*** Block opens ***

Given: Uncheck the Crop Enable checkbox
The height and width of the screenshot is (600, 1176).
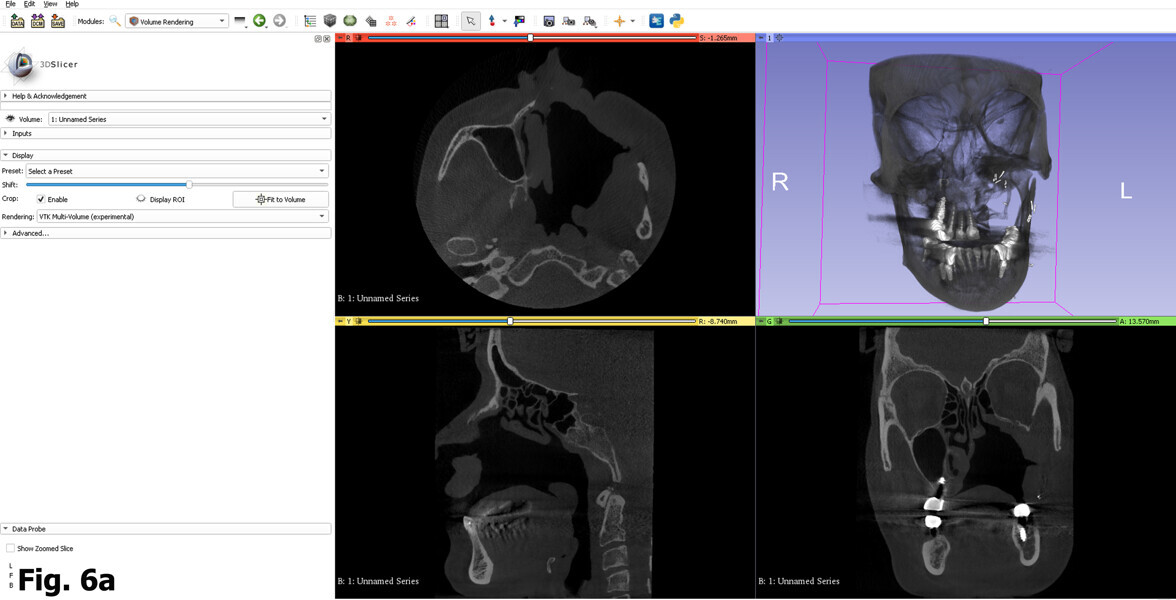Looking at the screenshot, I should point(41,200).
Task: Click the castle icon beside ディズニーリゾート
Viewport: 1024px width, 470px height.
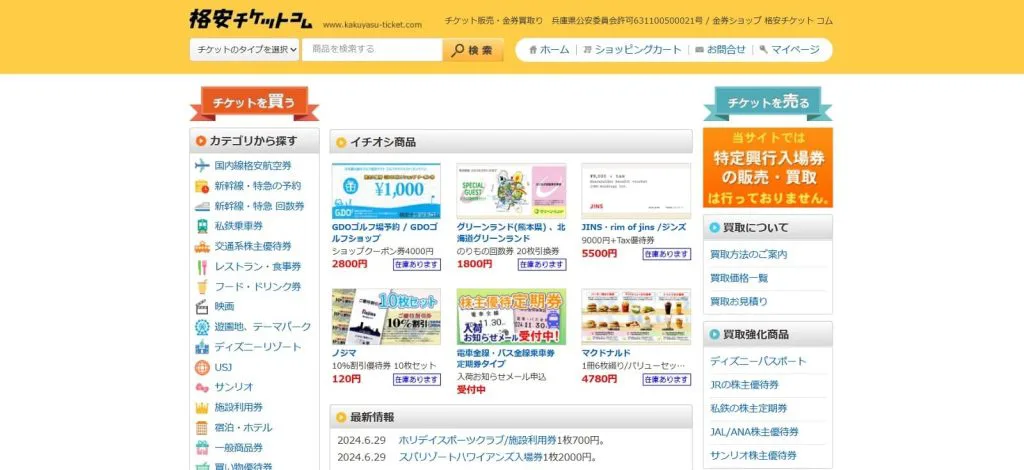Action: [202, 347]
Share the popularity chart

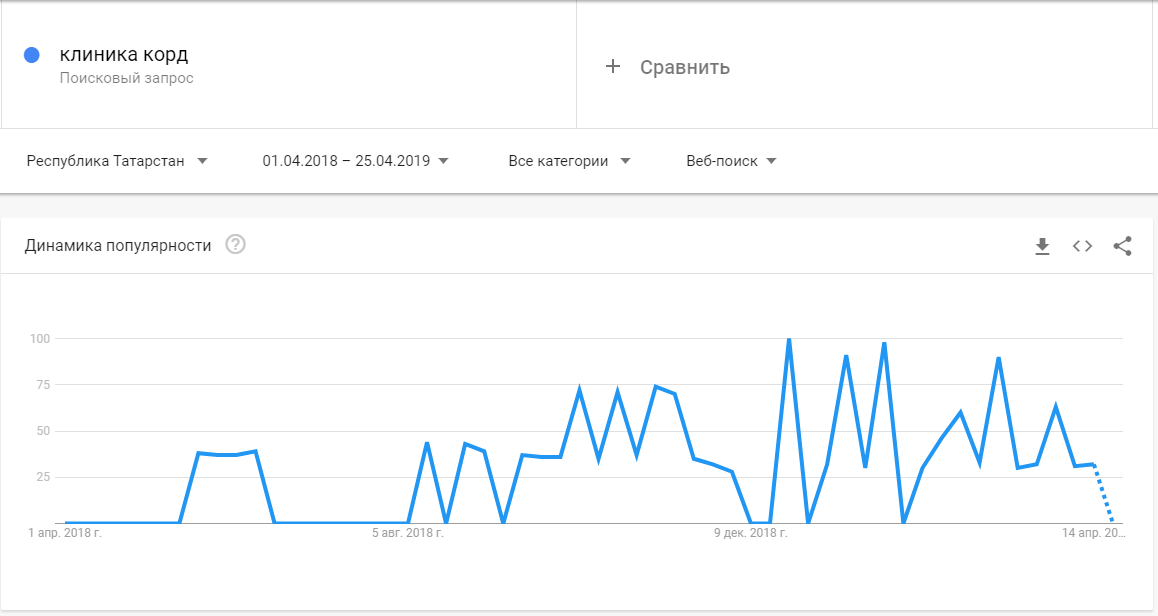[x=1122, y=246]
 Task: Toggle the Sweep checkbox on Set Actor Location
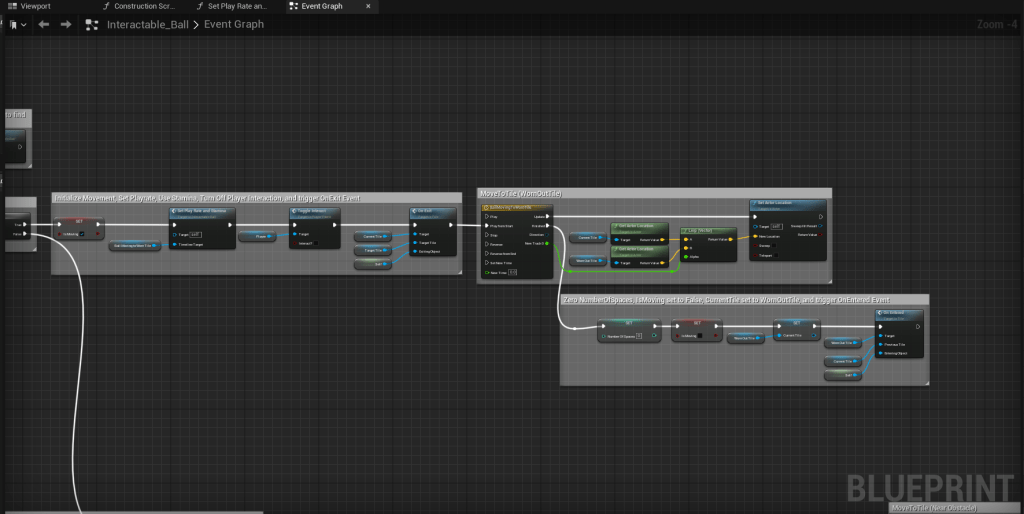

*** Block closes ***

» REQUIRED WORK:
Find all the lines containing "checkbox" in the material, then copy them.

» THE COMPLETED TASK:
Given: Uncheck the Crop Enable checkbox
 Task: Toggle the Sweep checkbox on Set Actor Location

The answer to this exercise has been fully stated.